--- Start ---
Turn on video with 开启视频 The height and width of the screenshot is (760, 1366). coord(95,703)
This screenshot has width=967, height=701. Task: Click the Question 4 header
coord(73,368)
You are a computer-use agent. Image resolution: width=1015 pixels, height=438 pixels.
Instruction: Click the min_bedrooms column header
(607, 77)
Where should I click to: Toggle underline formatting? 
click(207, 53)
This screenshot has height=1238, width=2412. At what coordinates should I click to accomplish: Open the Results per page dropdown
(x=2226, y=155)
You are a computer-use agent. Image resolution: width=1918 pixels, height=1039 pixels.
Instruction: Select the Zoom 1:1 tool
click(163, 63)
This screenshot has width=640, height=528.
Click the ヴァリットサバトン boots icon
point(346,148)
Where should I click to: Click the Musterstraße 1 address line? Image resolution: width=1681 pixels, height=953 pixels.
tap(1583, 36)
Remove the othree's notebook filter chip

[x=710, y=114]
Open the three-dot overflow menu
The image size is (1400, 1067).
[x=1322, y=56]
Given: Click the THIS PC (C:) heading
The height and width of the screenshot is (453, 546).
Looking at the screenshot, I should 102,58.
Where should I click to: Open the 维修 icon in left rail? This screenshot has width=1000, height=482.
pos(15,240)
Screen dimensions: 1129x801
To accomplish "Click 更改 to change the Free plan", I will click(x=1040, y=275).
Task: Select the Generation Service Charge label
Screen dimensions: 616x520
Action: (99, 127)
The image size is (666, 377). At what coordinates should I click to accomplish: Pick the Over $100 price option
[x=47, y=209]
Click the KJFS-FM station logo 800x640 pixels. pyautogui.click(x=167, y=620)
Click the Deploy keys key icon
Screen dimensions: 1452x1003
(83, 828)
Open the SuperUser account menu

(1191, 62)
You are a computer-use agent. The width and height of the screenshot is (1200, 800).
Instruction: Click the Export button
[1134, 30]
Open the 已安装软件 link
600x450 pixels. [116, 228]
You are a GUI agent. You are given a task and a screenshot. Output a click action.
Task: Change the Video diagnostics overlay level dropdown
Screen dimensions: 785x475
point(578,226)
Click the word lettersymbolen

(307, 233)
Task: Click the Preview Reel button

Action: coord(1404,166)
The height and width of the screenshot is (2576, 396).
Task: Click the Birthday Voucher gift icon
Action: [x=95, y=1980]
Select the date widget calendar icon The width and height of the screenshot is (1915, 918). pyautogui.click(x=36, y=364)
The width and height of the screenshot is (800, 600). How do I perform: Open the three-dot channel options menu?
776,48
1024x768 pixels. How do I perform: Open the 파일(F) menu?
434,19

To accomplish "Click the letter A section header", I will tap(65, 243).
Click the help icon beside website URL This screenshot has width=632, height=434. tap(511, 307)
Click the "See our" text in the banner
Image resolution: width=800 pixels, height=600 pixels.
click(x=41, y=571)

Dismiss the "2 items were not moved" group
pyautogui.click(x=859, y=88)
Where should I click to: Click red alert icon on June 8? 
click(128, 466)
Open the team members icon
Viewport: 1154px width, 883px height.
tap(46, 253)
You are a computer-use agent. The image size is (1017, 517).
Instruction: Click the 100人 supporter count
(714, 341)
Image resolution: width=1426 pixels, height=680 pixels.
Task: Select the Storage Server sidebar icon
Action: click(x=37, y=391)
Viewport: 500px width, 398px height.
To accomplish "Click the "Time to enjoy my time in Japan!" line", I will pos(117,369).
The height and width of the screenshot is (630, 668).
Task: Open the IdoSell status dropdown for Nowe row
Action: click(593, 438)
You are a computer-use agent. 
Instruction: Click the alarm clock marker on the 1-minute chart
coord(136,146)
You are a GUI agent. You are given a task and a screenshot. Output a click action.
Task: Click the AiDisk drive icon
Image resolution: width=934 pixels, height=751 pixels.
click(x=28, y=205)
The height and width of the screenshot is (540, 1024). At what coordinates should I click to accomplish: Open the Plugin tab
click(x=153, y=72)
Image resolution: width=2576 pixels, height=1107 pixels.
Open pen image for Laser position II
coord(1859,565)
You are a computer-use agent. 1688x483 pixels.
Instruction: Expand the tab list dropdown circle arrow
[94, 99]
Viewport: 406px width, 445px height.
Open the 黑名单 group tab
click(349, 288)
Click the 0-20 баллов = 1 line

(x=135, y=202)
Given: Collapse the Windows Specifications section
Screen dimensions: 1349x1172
--- End ---
Which lines in the rows above contain the string "Viewport"? Copy out each of them.

Viewport: 1154px width, 883px height.
Viewport: 500px width, 398px height.
Viewport: 406px width, 445px height.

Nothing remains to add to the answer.